» **Task goal**: Reproduce, please, the line that holds "The height and width of the screenshot is (279, 628)." and all later lines through the end of the entries below, exactly; omit pictures.

» **Source data**:
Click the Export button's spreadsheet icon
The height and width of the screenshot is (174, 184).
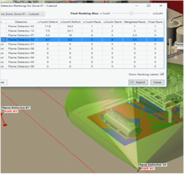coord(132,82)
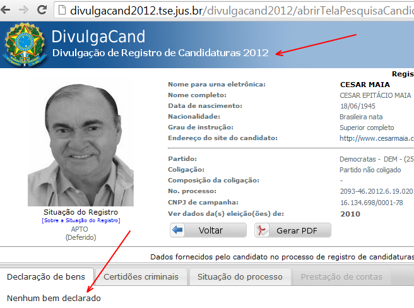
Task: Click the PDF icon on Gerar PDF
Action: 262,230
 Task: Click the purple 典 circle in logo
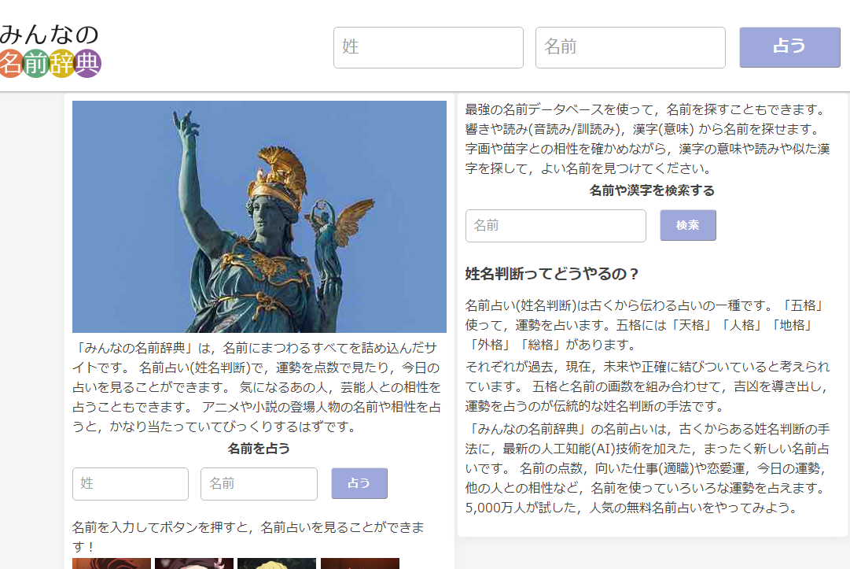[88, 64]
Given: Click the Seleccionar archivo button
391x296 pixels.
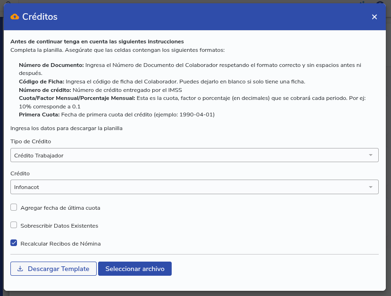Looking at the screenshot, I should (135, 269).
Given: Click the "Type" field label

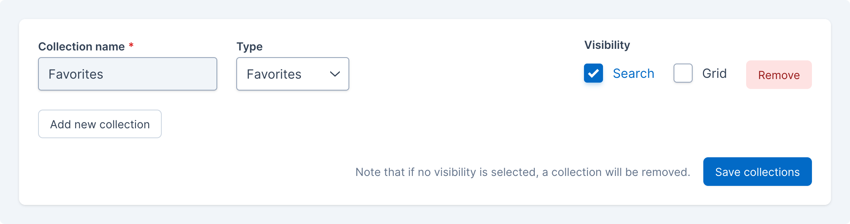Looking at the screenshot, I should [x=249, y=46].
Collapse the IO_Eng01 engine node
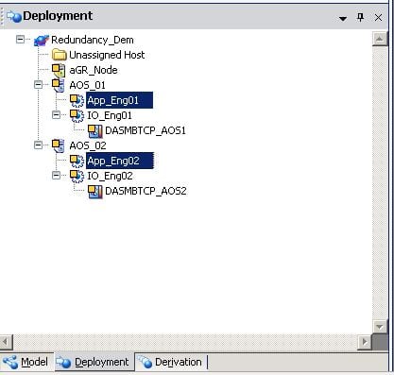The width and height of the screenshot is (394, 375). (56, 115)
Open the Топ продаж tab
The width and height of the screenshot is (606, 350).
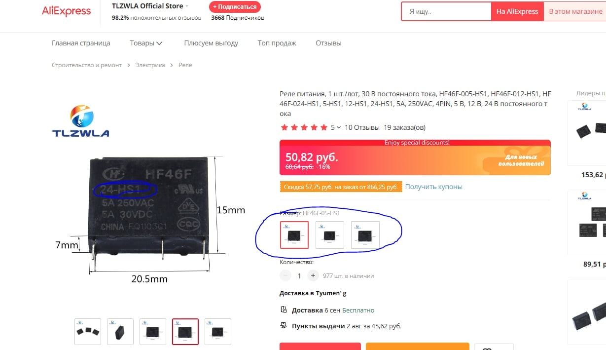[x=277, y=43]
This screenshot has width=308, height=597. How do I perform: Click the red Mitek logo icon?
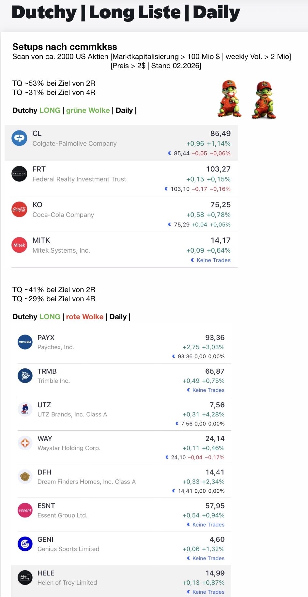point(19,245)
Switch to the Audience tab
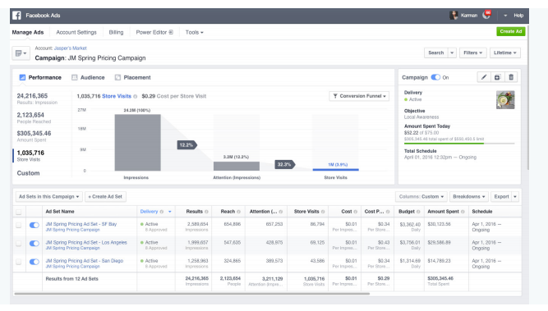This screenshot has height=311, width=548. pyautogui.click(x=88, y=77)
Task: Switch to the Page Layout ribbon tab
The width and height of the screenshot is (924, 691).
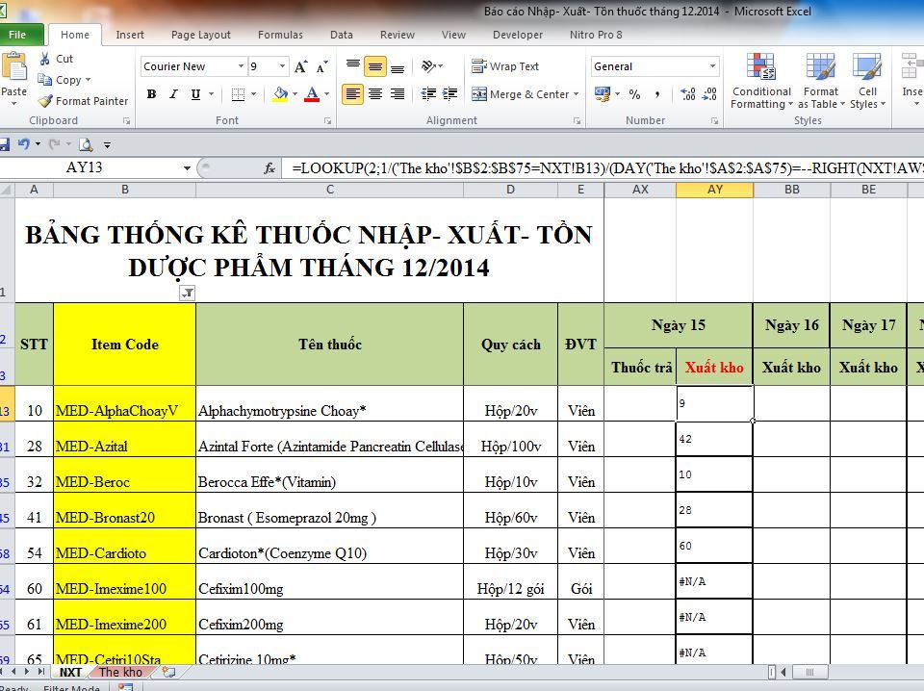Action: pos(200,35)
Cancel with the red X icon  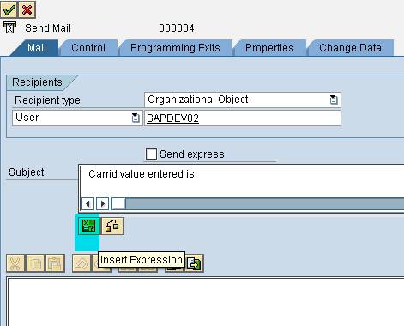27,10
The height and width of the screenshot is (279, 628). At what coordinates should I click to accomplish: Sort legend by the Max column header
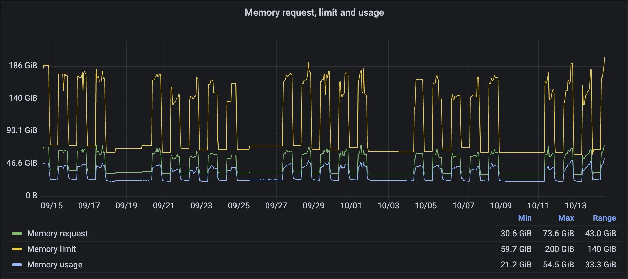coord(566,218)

» **Answer area**:
The height and width of the screenshot is (279, 628). At what coordinates should I click to accomplish: Sort legend by the Max column header
coord(566,218)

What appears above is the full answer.